J'ai eu il y a longtemps de l'eau de toilette au muguet. C'est divin.

Kay said...

I loved this post! I used to have a lot of Lilies of the Valley in our backyard back in Illinois. It was wonderful in spring. I loved getting handfuls of the petite flowers to add scent to my kitchen. I miss them now. Thank you for this post.

Baino said...

I learn so much from these posts. I don't think you can get Lily of the Valley here, too warm I suspect but it's such a delicate thing.

John's Island said...

Hello Vagabonde, What a wonderful post. I love the way you have put this together with so many different elements ... the photos, the vintage cards, and the songs. Very nicely done! I will be the first to admit that Lily of the Valley fragrance is one of my favorites. I definitely agree that this should become an American tradition as well. Thank you for stopping by my blog and leaving me such kind comments. Yes, I've also attended a few vintage postcard shows. They are fun! As time goes by I hope to do some posts including some of my cards from other than Yellowstone. I have a few that I think you will enjoy. I wonder if you are on Twitter? Thanks again and best regards from Seattle.

Food, Fun and Life in the Charente said...

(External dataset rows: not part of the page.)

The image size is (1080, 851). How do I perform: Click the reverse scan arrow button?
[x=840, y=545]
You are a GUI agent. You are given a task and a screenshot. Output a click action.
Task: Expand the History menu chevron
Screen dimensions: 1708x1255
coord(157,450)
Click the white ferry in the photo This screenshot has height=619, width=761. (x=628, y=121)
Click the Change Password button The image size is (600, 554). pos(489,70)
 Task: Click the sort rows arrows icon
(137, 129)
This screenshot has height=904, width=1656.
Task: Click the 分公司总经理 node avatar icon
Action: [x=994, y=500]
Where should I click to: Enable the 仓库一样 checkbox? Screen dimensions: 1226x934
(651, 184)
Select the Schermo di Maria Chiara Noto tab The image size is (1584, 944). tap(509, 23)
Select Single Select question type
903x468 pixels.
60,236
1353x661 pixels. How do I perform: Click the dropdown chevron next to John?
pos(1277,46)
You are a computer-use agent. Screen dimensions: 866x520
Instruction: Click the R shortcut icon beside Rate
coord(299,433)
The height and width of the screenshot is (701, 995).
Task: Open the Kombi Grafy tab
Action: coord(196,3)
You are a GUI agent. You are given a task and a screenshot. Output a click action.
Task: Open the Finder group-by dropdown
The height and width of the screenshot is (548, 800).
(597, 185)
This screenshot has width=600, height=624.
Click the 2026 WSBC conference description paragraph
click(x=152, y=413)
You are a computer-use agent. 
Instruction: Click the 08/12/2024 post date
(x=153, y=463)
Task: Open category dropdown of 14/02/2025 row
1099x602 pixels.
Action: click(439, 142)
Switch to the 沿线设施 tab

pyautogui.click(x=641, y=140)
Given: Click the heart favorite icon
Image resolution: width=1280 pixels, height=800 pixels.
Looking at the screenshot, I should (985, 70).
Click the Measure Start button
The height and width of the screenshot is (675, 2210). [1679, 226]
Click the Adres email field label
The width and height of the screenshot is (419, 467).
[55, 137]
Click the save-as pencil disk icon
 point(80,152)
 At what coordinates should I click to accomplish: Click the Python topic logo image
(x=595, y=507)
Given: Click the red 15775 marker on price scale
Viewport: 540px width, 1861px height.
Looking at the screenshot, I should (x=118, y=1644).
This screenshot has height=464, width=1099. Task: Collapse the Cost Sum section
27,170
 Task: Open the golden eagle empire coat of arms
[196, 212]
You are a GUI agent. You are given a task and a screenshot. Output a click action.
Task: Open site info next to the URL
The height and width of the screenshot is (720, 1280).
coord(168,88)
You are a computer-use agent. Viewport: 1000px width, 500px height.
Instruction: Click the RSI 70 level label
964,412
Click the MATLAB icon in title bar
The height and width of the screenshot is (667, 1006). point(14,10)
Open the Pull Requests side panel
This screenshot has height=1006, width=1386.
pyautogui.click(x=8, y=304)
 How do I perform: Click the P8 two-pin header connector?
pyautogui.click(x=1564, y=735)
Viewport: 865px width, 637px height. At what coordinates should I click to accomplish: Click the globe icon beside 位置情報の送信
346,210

This is a great post and had given me a lot of information that I did not know. My mother always said that lilies of the valley in the house meant that there would be a death in the family. This is a much nicer version of what the flowers are about. I will believe this one in preference to my mother's story which came, I believe, from her mother. Diane

OldOldLady Of The Hills said...

I LOVE "Lily Of The Valley" Flowers---so pretty and delicate! And I know that BEAUTIFUL Song, too. This is such a sweet loving tradition. I wish we had it here.
I did notice that THE BRIDE, in the Royal Wedding---The Beautiful Kate, had a lot of Lily Of The Valley in her Bridal Bouquet....LOVE is the operative word, isn't it?
You always have such rich and full blog posts, my dear..Even in your absence! AMAZING!! I hope you are having a Wonderful time on your trip!

Lonicera said...

Oh THAT tune!!! Never knew it was about lily of the valley - what a nice surprise. I do love the perfume.
Caroline

Margaret said...

..a bit of spring, a bit of it's youth. Lovely post.

Nadezda said...

Hi, Vagabonde!
I've read this post a bit later and I liked it especially the embroidered handkerchief on one of the photos. the second picture of lily of the valley is stunning!
The video is interesting and the voice of Francis Lemarque I loved too.
THe only thing I did not understand: I supposed this music is "Moscow evenings" by Soloviev Sedoy.